WRITTEN INSTRUCTION
Duplicate the entries from the first line through the line containing "Looking at the screenshot, I should click(x=144, y=345).", inclusive, and reproduce each line without any change.

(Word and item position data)
#####

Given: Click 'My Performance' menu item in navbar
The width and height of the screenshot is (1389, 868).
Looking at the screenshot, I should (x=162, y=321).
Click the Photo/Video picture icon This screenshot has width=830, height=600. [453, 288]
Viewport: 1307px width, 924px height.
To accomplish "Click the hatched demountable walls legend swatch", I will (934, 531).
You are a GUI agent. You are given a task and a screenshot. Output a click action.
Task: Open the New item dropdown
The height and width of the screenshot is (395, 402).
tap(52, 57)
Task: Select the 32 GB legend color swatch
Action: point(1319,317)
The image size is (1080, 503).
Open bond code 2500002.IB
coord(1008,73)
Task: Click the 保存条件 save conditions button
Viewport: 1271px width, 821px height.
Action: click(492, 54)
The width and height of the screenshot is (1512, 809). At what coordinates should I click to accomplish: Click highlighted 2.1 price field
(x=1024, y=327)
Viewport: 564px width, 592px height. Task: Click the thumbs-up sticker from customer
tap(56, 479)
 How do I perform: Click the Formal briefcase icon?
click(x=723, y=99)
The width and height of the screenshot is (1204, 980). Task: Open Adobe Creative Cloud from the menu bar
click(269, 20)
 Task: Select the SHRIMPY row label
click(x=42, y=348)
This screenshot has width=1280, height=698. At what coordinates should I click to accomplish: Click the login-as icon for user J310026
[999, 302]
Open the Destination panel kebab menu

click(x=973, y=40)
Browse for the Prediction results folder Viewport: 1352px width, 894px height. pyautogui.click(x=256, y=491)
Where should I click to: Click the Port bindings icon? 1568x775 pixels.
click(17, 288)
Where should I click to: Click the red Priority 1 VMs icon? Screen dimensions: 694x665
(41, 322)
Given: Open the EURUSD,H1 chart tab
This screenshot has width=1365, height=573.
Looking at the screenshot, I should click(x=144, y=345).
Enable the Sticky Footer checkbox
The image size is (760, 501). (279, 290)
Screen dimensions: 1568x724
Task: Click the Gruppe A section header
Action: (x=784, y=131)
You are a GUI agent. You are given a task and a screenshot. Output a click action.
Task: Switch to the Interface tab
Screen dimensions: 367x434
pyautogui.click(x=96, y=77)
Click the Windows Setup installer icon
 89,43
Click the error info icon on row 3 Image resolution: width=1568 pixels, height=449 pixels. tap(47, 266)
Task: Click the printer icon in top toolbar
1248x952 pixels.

#####

SOLUTION FOR THIS PROBLEM
Given: Click 'My Performance' menu item in navbar
The width and height of the screenshot is (1389, 868).
Looking at the screenshot, I should (x=162, y=321).
Click the Photo/Video picture icon This screenshot has width=830, height=600. [453, 288]
Viewport: 1307px width, 924px height.
To accomplish "Click the hatched demountable walls legend swatch", I will (934, 531).
You are a GUI agent. You are given a task and a screenshot. Output a click action.
Task: Open the New item dropdown
The height and width of the screenshot is (395, 402).
tap(52, 57)
Task: Select the 32 GB legend color swatch
Action: point(1319,317)
The image size is (1080, 503).
Open bond code 2500002.IB
coord(1008,73)
Task: Click the 保存条件 save conditions button
Viewport: 1271px width, 821px height.
Action: click(492, 54)
The width and height of the screenshot is (1512, 809). At what coordinates should I click to accomplish: Click highlighted 2.1 price field
(x=1024, y=327)
Viewport: 564px width, 592px height. Task: Click the thumbs-up sticker from customer
tap(56, 479)
 How do I perform: Click the Formal briefcase icon?
click(x=723, y=99)
The width and height of the screenshot is (1204, 980). Task: Open Adobe Creative Cloud from the menu bar
click(269, 20)
 Task: Select the SHRIMPY row label
click(x=42, y=348)
This screenshot has width=1280, height=698. At what coordinates should I click to accomplish: Click the login-as icon for user J310026
[999, 302]
Open the Destination panel kebab menu

click(x=973, y=40)
Browse for the Prediction results folder Viewport: 1352px width, 894px height. pyautogui.click(x=256, y=491)
Where should I click to: Click the Port bindings icon? 1568x775 pixels.
click(17, 288)
Where should I click to: Click the red Priority 1 VMs icon? Screen dimensions: 694x665
(41, 322)
Given: Open the EURUSD,H1 chart tab
This screenshot has width=1365, height=573.
Looking at the screenshot, I should click(x=144, y=345).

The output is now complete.